DPN began when Gallaudet University’s Board of Trustees announced the appointment of the school’s seventh president. Like all of the previous ones, he was hearing. In reaction, the students, staff, faculty and alumni managed to shut down the campus. At the time, a faculty member named Dr. Allen Sussman said, “If deaf persons are not considered good enough to run the university then what’s the point of having a university for deaf people?” (See http://my.gallaudet.edu/bbcswebdav/institution/Deaf%20Eyes%20Exhibit/Awareness-06DPN.htm) After five days of protests and news coverage that was shown around the globe, I. King Jordan, a deaf person, was appointed president.

In one week’s time, DPN became synonymous with self-determination and empowerment for deaf and hard of hearing people everywhere. I. King Jordan's leadership heightened public awareness of the important educational contributions made by Gallaudet University. Yet, although I. King Jordan became a well-known spokesperson for the deaf and people with disabilities, Jordan didn’t grow up Deaf. He was 21 when he lost his hearing so he was deaf according to the establishment’s medical concept of deafness. He came from the hearing world and spoke English. Jordan remained connected to his roots and he never actively advocated ASL or Deaf culture. However, the two presidents appointed since are Deaf and openly embrace both of these things. Gallaudet University, which stands for the educational advancement of the Deaf and ASL, now truly reflects this position.

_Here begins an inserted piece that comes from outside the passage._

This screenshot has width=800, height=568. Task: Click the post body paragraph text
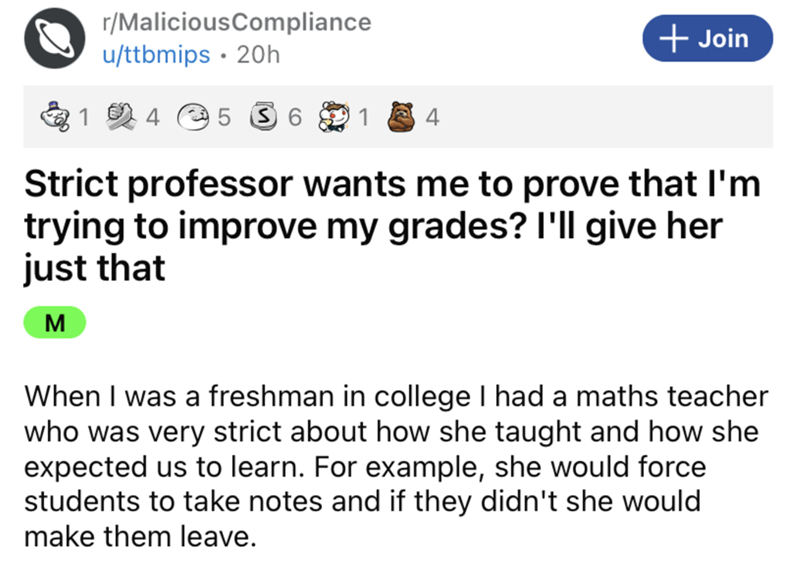click(397, 466)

The history of Gallaudet University is but one example of how those without a voice have to fight to not only be heard, but also understood. My speech disability has taught me a lot about this struggle too. Even in our modern age, the bias and lack of understanding toward those who are unable to speak is pervasive. As Albert Einstein said, “It is harder to crack a prejudice than an atom.” I agree, but I'll keep fighting the fight. To overcome a prejudice is well worth the effort.